=== Written instruction ===
Render everything from the line containing "909x528 pixels. At" down to the line containing "click(x=229, y=36)" as a Markdown table with the columns Row and Line, numbering each row and leaving out blank lines.

=== Data to process ===
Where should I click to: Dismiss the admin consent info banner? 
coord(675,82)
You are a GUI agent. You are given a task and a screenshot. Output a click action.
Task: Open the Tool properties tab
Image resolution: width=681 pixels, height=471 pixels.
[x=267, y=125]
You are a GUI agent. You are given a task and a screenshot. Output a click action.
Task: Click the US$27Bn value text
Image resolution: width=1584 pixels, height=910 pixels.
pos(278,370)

* * *

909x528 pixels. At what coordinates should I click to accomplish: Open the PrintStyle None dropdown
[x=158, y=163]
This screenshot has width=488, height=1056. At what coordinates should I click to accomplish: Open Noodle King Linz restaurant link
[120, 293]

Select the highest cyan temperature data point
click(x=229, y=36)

* * *

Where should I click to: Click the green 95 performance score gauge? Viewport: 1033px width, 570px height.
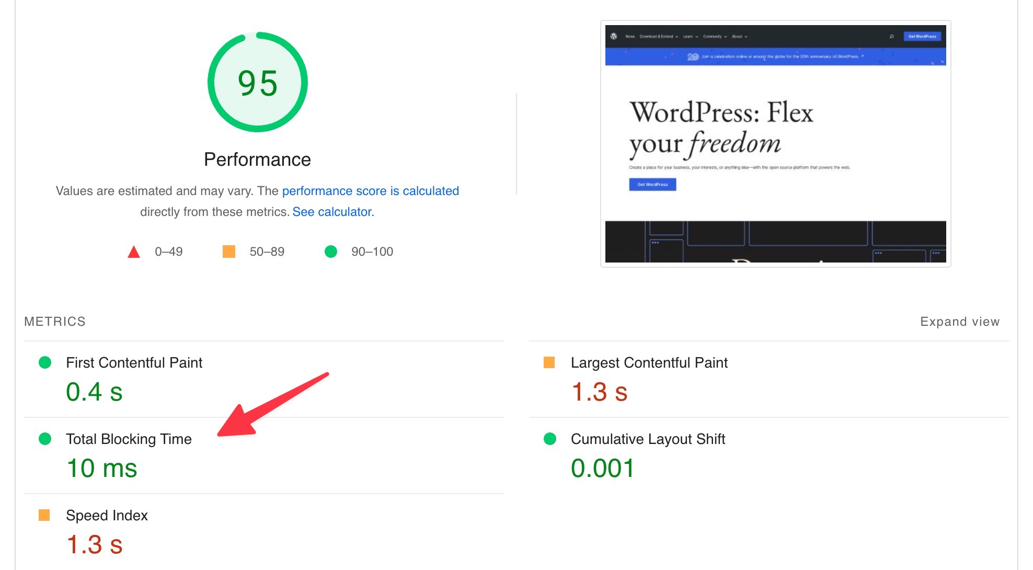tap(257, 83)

=== Task result ===
| Row | Line |
|---|---|
| 1 | 909x528 pixels. At what coordinates should I click to accomplish: Open the PrintStyle None dropdown |
| 2 | [x=158, y=163] |
| 3 | This screenshot has width=488, height=1056. At what coordinates should I click to accomplish: Open Noodle King Linz restaurant link |
| 4 | [120, 293] |
| 5 | Select the highest cyan temperature data point |
| 6 | click(x=229, y=36) |